START Data for review
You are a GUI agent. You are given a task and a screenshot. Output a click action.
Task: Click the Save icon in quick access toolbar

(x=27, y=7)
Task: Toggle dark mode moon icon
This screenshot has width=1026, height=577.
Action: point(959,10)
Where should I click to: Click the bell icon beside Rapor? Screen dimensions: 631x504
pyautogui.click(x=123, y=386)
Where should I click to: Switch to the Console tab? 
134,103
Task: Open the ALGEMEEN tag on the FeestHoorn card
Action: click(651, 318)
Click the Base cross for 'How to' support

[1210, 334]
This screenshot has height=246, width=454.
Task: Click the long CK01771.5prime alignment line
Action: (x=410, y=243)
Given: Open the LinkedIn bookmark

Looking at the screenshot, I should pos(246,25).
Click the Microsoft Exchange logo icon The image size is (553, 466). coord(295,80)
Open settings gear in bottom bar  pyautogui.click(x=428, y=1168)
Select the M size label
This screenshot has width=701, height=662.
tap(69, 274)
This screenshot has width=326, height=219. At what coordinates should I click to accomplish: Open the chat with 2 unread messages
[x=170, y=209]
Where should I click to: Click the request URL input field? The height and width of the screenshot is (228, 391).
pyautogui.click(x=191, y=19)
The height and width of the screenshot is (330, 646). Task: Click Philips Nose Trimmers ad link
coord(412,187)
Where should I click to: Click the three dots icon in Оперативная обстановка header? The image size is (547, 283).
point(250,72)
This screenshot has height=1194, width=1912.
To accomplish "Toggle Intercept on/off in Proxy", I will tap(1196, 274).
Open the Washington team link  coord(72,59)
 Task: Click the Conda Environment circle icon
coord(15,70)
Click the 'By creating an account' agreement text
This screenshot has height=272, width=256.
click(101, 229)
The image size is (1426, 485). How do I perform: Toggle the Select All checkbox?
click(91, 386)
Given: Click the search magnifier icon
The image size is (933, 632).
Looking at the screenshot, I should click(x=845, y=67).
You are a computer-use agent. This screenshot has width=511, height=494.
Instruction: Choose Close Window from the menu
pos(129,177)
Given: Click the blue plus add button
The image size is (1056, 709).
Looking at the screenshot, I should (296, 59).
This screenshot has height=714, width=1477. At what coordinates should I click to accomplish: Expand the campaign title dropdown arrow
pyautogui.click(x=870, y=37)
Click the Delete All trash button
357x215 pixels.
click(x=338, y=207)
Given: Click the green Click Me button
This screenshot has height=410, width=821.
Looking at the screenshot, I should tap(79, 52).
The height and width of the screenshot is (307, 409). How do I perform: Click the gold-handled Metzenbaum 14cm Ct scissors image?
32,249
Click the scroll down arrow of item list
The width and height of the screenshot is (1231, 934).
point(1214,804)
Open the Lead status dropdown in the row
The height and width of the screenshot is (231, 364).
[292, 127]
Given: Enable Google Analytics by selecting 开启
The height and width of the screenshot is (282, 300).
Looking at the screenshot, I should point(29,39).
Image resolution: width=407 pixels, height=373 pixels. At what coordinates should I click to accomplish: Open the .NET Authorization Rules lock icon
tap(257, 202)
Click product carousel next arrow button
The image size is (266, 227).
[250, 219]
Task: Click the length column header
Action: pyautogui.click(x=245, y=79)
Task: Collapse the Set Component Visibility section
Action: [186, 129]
END Data for review
◆ **Assignment**
Copy out every record again, letter for letter.

◆ **Result for this exercise**
You are a GUI agent. You are given a task and a screenshot. Output a click action.
Task: Click the Save icon in quick access toolbar

(x=27, y=7)
Task: Toggle dark mode moon icon
This screenshot has width=1026, height=577.
Action: point(959,10)
Where should I click to: Click the bell icon beside Rapor? Screen dimensions: 631x504
pyautogui.click(x=123, y=386)
Where should I click to: Switch to the Console tab? 
134,103
Task: Open the ALGEMEEN tag on the FeestHoorn card
Action: click(651, 318)
Click the Base cross for 'How to' support

[1210, 334]
This screenshot has height=246, width=454.
Task: Click the long CK01771.5prime alignment line
Action: (x=410, y=243)
Given: Open the LinkedIn bookmark

Looking at the screenshot, I should pos(246,25).
Click the Microsoft Exchange logo icon The image size is (553, 466). coord(295,80)
Open settings gear in bottom bar  pyautogui.click(x=428, y=1168)
Select the M size label
This screenshot has width=701, height=662.
tap(69, 274)
This screenshot has width=326, height=219. At what coordinates should I click to accomplish: Open the chat with 2 unread messages
[x=170, y=209]
Where should I click to: Click the request URL input field? The height and width of the screenshot is (228, 391).
pyautogui.click(x=191, y=19)
The height and width of the screenshot is (330, 646). Task: Click Philips Nose Trimmers ad link
coord(412,187)
Where should I click to: Click the three dots icon in Оперативная обстановка header? The image size is (547, 283).
point(250,72)
This screenshot has height=1194, width=1912.
To accomplish "Toggle Intercept on/off in Proxy", I will tap(1196, 274).
Open the Washington team link  coord(72,59)
 Task: Click the Conda Environment circle icon
coord(15,70)
Click the 'By creating an account' agreement text
This screenshot has height=272, width=256.
click(101, 229)
The image size is (1426, 485). How do I perform: Toggle the Select All checkbox?
click(91, 386)
Given: Click the search magnifier icon
The image size is (933, 632).
Looking at the screenshot, I should click(x=845, y=67).
You are a computer-use agent. This screenshot has width=511, height=494.
Instruction: Choose Close Window from the menu
pos(129,177)
Given: Click the blue plus add button
The image size is (1056, 709).
Looking at the screenshot, I should (296, 59).
This screenshot has height=714, width=1477. At what coordinates should I click to accomplish: Expand the campaign title dropdown arrow
pyautogui.click(x=870, y=37)
Click the Delete All trash button
357x215 pixels.
click(x=338, y=207)
Given: Click the green Click Me button
This screenshot has height=410, width=821.
Looking at the screenshot, I should tap(79, 52).
The height and width of the screenshot is (307, 409). How do I perform: Click the gold-handled Metzenbaum 14cm Ct scissors image?
32,249
Click the scroll down arrow of item list
The width and height of the screenshot is (1231, 934).
point(1214,804)
Open the Lead status dropdown in the row
The height and width of the screenshot is (231, 364).
[292, 127]
Given: Enable Google Analytics by selecting 开启
The height and width of the screenshot is (282, 300).
Looking at the screenshot, I should point(29,39).
Image resolution: width=407 pixels, height=373 pixels. At what coordinates should I click to accomplish: Open the .NET Authorization Rules lock icon
tap(257, 202)
Click product carousel next arrow button
The image size is (266, 227).
[250, 219]
Task: Click the length column header
Action: pyautogui.click(x=245, y=79)
Task: Collapse the Set Component Visibility section
Action: [186, 129]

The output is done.